Rylan Schaeffer

Kernel Papers

28 October 2021

Local Aggregation for Unsupervised Learning of Visual Embeddings

by Zhuang, Zhai, Yamins (ICCV 2019)


Lots of work in self-supervised learning for computer vision. Wu 2018 is most relevant.

Here, the authors train an embedding function to maximize a metric of local aggregation. Aggregation is dynamic, allowing clusters of different scales to emerge.


Approach: Summary

Embed images in learnt embedding space. Identify closest neighbors, then optimize embedding function to strengthen degree of local aggregation.

Termed Local Aggregation.

Approach: Detailed

During training, for each image \(x_i\), identify close neighbors \(C_i\) (other embedded images that we would like to make more similar to the particular image) and background neighbors \(B_i\) (used to determine distance scale for judgement of closeness).
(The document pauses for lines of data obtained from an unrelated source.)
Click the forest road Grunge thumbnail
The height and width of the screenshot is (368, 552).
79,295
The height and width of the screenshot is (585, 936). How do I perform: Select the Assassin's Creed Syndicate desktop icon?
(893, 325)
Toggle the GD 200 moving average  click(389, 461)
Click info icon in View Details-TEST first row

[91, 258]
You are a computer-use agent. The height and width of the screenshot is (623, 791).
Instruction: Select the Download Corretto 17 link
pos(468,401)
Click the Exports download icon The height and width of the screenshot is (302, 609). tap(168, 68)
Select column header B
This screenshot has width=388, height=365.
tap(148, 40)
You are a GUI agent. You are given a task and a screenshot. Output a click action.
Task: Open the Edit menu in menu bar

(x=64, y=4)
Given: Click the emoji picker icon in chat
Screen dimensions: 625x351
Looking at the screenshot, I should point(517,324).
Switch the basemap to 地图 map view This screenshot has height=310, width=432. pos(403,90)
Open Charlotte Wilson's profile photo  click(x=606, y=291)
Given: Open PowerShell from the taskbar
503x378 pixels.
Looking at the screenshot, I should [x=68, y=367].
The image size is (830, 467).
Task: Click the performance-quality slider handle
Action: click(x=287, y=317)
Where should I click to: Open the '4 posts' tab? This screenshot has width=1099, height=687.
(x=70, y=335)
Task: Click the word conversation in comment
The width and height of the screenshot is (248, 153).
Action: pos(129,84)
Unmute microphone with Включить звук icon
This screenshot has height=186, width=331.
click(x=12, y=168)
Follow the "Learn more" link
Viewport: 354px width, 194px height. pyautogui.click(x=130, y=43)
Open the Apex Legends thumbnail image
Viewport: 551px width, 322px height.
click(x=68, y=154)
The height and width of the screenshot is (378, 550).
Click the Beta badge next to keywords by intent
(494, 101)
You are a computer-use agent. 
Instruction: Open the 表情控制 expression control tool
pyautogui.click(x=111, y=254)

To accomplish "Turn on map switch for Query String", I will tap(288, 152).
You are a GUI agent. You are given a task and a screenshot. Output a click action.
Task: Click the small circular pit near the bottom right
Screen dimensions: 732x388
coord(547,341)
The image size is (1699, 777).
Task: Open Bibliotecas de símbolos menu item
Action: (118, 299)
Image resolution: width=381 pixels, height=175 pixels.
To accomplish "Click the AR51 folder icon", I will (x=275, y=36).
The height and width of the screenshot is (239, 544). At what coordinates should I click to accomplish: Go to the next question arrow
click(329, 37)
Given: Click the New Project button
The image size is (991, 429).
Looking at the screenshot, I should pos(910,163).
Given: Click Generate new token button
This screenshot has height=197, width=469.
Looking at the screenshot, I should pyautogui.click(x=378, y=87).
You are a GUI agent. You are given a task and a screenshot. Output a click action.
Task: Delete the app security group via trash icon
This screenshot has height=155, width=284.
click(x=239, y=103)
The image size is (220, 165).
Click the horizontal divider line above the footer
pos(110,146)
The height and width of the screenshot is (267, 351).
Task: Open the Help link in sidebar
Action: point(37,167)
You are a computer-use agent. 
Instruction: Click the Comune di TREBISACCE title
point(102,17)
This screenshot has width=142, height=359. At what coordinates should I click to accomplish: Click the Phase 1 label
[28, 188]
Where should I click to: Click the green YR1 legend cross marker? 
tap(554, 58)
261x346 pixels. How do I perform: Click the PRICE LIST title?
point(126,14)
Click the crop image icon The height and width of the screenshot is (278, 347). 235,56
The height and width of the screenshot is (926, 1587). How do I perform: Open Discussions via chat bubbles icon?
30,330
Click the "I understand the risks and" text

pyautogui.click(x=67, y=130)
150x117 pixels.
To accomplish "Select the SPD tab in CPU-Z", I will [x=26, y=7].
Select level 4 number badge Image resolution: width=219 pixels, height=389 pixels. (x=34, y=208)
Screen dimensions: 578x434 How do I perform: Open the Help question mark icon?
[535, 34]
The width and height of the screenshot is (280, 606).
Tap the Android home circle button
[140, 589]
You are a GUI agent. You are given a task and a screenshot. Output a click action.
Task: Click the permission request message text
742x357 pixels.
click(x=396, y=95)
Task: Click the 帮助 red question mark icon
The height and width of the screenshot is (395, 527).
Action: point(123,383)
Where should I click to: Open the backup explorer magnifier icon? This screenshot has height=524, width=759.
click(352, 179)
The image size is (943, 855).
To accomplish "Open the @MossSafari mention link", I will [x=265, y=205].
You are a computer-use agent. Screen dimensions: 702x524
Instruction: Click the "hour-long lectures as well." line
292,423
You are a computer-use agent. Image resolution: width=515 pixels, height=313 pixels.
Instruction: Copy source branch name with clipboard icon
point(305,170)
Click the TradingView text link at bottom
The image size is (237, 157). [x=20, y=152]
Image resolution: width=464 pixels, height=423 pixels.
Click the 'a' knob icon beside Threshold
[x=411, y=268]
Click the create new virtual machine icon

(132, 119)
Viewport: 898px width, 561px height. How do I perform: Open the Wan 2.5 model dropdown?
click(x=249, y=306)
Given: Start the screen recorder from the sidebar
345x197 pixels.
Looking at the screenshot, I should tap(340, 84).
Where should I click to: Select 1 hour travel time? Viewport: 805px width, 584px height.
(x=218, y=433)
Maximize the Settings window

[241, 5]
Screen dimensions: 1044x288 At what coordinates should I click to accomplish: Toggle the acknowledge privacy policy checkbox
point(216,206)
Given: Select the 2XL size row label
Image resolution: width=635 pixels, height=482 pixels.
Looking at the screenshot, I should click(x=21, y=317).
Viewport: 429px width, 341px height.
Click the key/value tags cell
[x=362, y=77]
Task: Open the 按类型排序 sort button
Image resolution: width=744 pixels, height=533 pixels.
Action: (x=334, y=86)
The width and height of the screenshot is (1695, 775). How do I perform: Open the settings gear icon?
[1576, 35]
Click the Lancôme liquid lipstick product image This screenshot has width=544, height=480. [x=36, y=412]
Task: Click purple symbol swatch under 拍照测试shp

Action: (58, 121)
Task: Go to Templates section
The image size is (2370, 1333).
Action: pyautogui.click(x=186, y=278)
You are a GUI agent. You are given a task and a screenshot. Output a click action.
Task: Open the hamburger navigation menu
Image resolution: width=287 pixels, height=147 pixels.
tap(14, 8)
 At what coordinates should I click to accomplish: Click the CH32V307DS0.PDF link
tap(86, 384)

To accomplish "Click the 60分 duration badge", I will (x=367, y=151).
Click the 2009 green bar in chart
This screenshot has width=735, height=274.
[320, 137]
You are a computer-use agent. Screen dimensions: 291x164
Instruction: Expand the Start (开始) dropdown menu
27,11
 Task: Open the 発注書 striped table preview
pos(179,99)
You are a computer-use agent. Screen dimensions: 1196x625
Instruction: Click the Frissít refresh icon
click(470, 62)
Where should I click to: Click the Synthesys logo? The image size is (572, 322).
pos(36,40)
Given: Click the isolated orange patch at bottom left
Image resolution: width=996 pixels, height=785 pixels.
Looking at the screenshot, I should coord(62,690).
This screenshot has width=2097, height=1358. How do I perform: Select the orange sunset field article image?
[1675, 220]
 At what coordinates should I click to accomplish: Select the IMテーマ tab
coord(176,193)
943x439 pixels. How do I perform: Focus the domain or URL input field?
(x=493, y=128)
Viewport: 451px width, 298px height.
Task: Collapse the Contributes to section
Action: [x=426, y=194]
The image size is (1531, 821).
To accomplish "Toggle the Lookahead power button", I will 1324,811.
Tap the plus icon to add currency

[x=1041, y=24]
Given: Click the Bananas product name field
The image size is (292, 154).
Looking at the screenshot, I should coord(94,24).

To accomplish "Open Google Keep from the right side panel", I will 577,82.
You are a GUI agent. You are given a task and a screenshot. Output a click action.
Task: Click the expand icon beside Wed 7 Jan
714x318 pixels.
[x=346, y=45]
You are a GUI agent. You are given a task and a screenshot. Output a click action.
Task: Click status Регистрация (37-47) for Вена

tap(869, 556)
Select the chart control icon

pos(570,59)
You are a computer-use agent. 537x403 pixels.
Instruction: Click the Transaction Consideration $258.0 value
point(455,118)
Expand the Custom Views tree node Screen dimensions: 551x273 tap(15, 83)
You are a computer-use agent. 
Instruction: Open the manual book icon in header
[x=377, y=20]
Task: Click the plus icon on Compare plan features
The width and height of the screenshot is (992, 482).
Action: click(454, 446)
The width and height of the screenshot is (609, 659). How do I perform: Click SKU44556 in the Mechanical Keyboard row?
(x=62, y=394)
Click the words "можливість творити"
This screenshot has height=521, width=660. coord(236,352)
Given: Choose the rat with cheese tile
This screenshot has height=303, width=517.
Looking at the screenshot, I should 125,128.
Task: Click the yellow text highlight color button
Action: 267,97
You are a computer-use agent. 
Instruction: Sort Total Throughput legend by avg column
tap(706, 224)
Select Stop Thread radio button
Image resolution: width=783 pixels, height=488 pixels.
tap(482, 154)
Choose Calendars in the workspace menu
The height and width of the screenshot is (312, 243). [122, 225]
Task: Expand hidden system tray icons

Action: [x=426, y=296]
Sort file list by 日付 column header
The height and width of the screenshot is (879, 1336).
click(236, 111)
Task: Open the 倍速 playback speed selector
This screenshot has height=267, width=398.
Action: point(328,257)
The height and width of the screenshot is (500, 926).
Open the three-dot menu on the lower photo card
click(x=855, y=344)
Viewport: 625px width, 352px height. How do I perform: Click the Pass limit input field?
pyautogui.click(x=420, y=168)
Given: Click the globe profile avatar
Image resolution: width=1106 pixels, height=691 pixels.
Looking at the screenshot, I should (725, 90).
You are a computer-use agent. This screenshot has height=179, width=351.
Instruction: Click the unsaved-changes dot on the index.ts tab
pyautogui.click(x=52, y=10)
Number of background neighbors is a hyperparameter. Apply clustering repeatedly to all points and aggregate (average?) across repeat clusterings to identify close neighbors. Use K-means clustering (is k-another hyperparameter?)

Then use Wu 2018’s non-parametric softmax on the clusters rather than the individual images.

Optimize the negative log likelihood of the probability that the image embedding is recognized as a close neighbor given that it is also recognized as a background neighbor.

Also use a memory bank of running averages for image embeddings.


tags: unsupervised - self-supervised - computer-vision